My only regret was that I was unable to get to Leuven myself, having visited Kobus there only a few weeks ago – and so not only did I miss the fellowship and further conversation but also the lunch out together with a tour round the old city. My own paper was the latest version about the place of the Gospels within the first century syncretistic milieu of the Hellenistic-Graeco-Roman-Jewish society in the eastern Mediterranean during the second half of the first century. This paper followed on from two previous earlier versions at the Mabalingwe Conference in South Africa last July, and the 13th Conference of Biblical Studies at the Pontifical Faculty of Theology, Palermo, Sicily, in March 2024, on ‘The texts of the New Testament “within Judaism”: Questions of definition and interpretations’.

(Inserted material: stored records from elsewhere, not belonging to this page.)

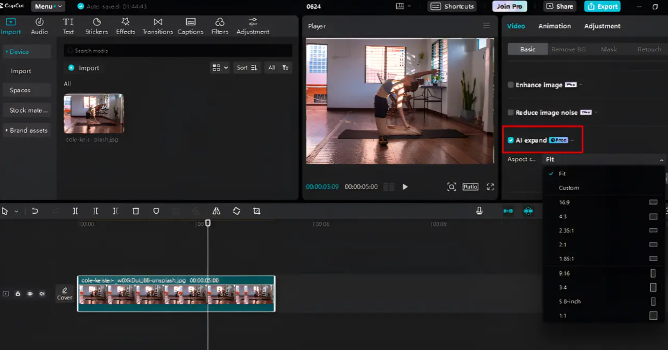This screenshot has width=668, height=350.
Task: Enable the Enhance image checkbox
Action: [x=511, y=85]
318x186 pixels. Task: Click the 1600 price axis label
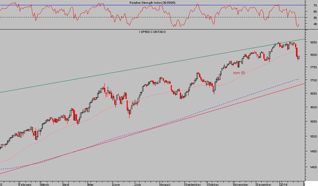click(x=311, y=107)
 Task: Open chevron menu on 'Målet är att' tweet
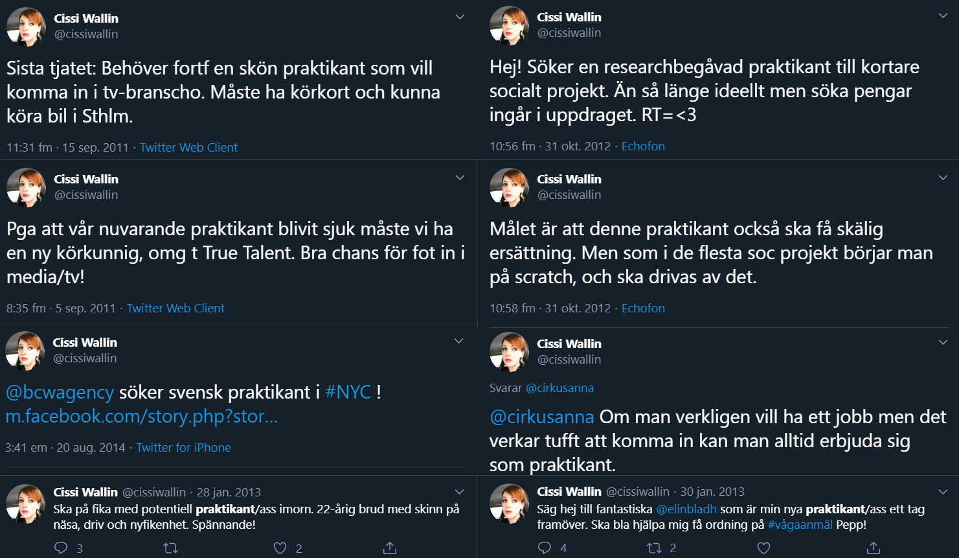[x=943, y=178]
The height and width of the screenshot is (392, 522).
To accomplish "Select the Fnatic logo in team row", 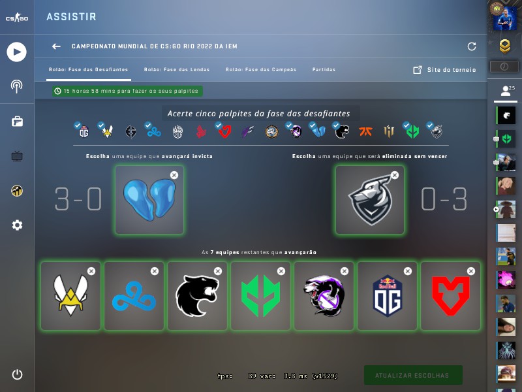I will [365, 131].
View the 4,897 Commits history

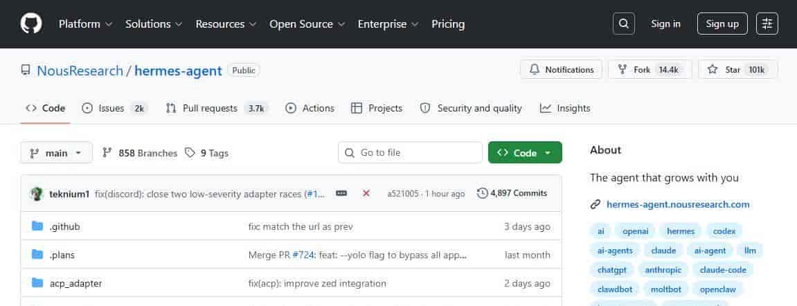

Having spent most of the last forty years (!) working on the Graeco-Roman setting of the gospels, especially their literary genre as a type of ancient biography, I have found the recent work of the new school or trend within NT studies of “Within Judaism”. This has grown out of the hugely important work done recently on setting Jesus and Paul within their context in Second Temple Judaism, especially in the decades before the destruction of Jerusalem and the Temple in AD70, following the seminal work of Geza Vermes, WD Davies, EP Sanders, Jimmy Dunn and Tom Wright and many others. On the other hand, I found myself in a great debate with the Within Judaism scholars at the Sicily conference in their attempt to claim that the gospels are ‘Jewish texts’, especially after decades of my work on their Graeco-Roman literary genre! I have always viewed the Roman empire in general as a very mixed and syncretistic society, unlike the attempts by the past British empire or present American hegemony to impose their cultures on the world! I have also been learning much from Kobus Kok’s interest in Social Identity Complexity Theory, particularly with regard to how individuals and groups have a mixture of identities – linguistic, cultural, religious, philosophical, political, racial and ethnic – which can operate all together in a ‘nested’ kind of way. It seems increasingly to me that this is a much better way to think about the identity of the first believers in Jesus as Messiah and Christ, drawn as they were from Jewish and Gentile backgrounds with a wide variety of languages, ideas, cultures and beliefs – just look at the way the author of Mark is clearly still thinking in his mother-tongue of Aramaic with all sorts of Semitic ways of expressing himself, yet completely fluent in speaking and writing in both a Greek genre and Greek language, albeit with his recognisable accent.
So now the task for me this summer is to write up this paper into a final form for publication, hopefully sometime early next year – watch this space!